Exercise goal –
Copy every line of the data below word for word, keeping each line unchanged.

━━━━━ Working data ━━━━━

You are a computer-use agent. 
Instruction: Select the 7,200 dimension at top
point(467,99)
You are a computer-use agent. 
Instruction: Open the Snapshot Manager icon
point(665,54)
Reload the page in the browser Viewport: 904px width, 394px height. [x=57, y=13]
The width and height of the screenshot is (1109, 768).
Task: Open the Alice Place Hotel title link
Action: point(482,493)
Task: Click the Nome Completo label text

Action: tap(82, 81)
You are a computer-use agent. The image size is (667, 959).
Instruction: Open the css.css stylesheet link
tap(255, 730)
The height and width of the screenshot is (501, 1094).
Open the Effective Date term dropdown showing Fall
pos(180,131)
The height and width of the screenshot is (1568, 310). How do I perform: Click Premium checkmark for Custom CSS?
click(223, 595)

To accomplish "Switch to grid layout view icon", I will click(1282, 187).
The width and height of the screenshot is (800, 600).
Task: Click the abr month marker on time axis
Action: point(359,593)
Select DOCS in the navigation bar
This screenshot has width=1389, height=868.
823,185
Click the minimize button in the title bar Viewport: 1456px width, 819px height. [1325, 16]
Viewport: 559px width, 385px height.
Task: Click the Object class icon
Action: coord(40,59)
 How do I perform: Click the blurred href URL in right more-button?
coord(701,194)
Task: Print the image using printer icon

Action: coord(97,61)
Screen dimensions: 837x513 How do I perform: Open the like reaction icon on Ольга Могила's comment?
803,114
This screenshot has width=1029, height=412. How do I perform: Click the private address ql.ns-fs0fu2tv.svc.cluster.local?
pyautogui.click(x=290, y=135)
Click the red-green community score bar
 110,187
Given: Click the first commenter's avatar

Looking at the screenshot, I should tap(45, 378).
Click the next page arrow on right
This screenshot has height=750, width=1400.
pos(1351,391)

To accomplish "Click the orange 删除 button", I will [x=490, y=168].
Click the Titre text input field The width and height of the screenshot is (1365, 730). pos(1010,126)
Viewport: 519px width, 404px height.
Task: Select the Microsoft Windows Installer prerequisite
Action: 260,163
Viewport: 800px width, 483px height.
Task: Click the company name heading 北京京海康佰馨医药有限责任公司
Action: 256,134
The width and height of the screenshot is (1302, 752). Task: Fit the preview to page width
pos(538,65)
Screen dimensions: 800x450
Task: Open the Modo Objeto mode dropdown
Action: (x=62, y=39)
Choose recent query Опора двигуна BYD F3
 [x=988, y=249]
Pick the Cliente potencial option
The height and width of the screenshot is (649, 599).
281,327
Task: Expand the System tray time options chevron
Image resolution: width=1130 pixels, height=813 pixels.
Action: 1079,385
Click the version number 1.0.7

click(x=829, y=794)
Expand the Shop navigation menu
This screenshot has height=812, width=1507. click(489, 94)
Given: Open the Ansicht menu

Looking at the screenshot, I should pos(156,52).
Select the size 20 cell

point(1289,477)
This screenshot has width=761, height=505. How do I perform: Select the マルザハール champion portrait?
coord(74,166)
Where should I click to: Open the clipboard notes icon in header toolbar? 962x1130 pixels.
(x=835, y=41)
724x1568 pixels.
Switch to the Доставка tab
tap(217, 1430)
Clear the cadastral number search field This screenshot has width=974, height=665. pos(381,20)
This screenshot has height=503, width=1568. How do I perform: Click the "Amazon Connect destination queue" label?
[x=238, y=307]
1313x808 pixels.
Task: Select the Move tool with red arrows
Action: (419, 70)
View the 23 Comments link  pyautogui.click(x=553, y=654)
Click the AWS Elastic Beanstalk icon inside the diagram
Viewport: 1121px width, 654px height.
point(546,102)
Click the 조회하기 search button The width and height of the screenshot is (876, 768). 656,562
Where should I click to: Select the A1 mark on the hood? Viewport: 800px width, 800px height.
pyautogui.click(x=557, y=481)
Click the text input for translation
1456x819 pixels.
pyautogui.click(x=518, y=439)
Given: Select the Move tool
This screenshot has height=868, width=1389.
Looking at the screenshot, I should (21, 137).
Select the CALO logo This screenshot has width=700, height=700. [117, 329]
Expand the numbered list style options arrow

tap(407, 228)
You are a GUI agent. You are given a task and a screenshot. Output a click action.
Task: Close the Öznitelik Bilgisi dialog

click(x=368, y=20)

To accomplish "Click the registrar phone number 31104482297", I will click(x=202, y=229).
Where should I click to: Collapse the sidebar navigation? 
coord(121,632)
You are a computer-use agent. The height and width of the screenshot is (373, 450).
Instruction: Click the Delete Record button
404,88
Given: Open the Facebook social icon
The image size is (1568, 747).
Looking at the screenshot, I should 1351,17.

━━━━━

The completed task –
You are a computer-use agent. 
Instruction: Select the 7,200 dimension at top
point(467,99)
You are a computer-use agent. 
Instruction: Open the Snapshot Manager icon
point(665,54)
Reload the page in the browser Viewport: 904px width, 394px height. [x=57, y=13]
The width and height of the screenshot is (1109, 768).
Task: Open the Alice Place Hotel title link
Action: point(482,493)
Task: Click the Nome Completo label text

Action: tap(82, 81)
You are a computer-use agent. The image size is (667, 959).
Instruction: Open the css.css stylesheet link
tap(255, 730)
The height and width of the screenshot is (501, 1094).
Open the Effective Date term dropdown showing Fall
pos(180,131)
The height and width of the screenshot is (1568, 310). How do I perform: Click Premium checkmark for Custom CSS?
click(223, 595)

To accomplish "Switch to grid layout view icon", I will click(1282, 187).
The width and height of the screenshot is (800, 600).
Task: Click the abr month marker on time axis
Action: point(359,593)
Select DOCS in the navigation bar
This screenshot has width=1389, height=868.
823,185
Click the minimize button in the title bar Viewport: 1456px width, 819px height. [1325, 16]
Viewport: 559px width, 385px height.
Task: Click the Object class icon
Action: coord(40,59)
 How do I perform: Click the blurred href URL in right more-button?
coord(701,194)
Task: Print the image using printer icon

Action: coord(97,61)
Screen dimensions: 837x513 How do I perform: Open the like reaction icon on Ольга Могила's comment?
803,114
This screenshot has width=1029, height=412. How do I perform: Click the private address ql.ns-fs0fu2tv.svc.cluster.local?
pyautogui.click(x=290, y=135)
Click the red-green community score bar
 110,187
Given: Click the first commenter's avatar

Looking at the screenshot, I should tap(45, 378).
Click the next page arrow on right
This screenshot has height=750, width=1400.
pos(1351,391)

To accomplish "Click the orange 删除 button", I will [x=490, y=168].
Click the Titre text input field The width and height of the screenshot is (1365, 730). pos(1010,126)
Viewport: 519px width, 404px height.
Task: Select the Microsoft Windows Installer prerequisite
Action: 260,163
Viewport: 800px width, 483px height.
Task: Click the company name heading 北京京海康佰馨医药有限责任公司
Action: 256,134
The width and height of the screenshot is (1302, 752). Task: Fit the preview to page width
pos(538,65)
Screen dimensions: 800x450
Task: Open the Modo Objeto mode dropdown
Action: (x=62, y=39)
Choose recent query Опора двигуна BYD F3
 [x=988, y=249]
Pick the Cliente potencial option
The height and width of the screenshot is (649, 599).
281,327
Task: Expand the System tray time options chevron
Image resolution: width=1130 pixels, height=813 pixels.
Action: 1079,385
Click the version number 1.0.7

click(x=829, y=794)
Expand the Shop navigation menu
This screenshot has height=812, width=1507. click(489, 94)
Given: Open the Ansicht menu

Looking at the screenshot, I should pos(156,52).
Select the size 20 cell

point(1289,477)
This screenshot has width=761, height=505. How do I perform: Select the マルザハール champion portrait?
coord(74,166)
Where should I click to: Open the clipboard notes icon in header toolbar? 962x1130 pixels.
(x=835, y=41)
724x1568 pixels.
Switch to the Доставка tab
tap(217, 1430)
Clear the cadastral number search field This screenshot has width=974, height=665. pos(381,20)
This screenshot has height=503, width=1568. How do I perform: Click the "Amazon Connect destination queue" label?
[x=238, y=307]
1313x808 pixels.
Task: Select the Move tool with red arrows
Action: (419, 70)
View the 23 Comments link  pyautogui.click(x=553, y=654)
Click the AWS Elastic Beanstalk icon inside the diagram
Viewport: 1121px width, 654px height.
point(546,102)
Click the 조회하기 search button The width and height of the screenshot is (876, 768). 656,562
Where should I click to: Select the A1 mark on the hood? Viewport: 800px width, 800px height.
pyautogui.click(x=557, y=481)
Click the text input for translation
1456x819 pixels.
pyautogui.click(x=518, y=439)
Given: Select the Move tool
This screenshot has height=868, width=1389.
Looking at the screenshot, I should (21, 137).
Select the CALO logo This screenshot has width=700, height=700. [117, 329]
Expand the numbered list style options arrow

tap(407, 228)
You are a GUI agent. You are given a task and a screenshot. Output a click action.
Task: Close the Öznitelik Bilgisi dialog

click(x=368, y=20)

To accomplish "Click the registrar phone number 31104482297", I will click(x=202, y=229).
Where should I click to: Collapse the sidebar navigation? 
coord(121,632)
You are a computer-use agent. The height and width of the screenshot is (373, 450).
Instruction: Click the Delete Record button
404,88
Given: Open the Facebook social icon
The image size is (1568, 747).
Looking at the screenshot, I should 1351,17.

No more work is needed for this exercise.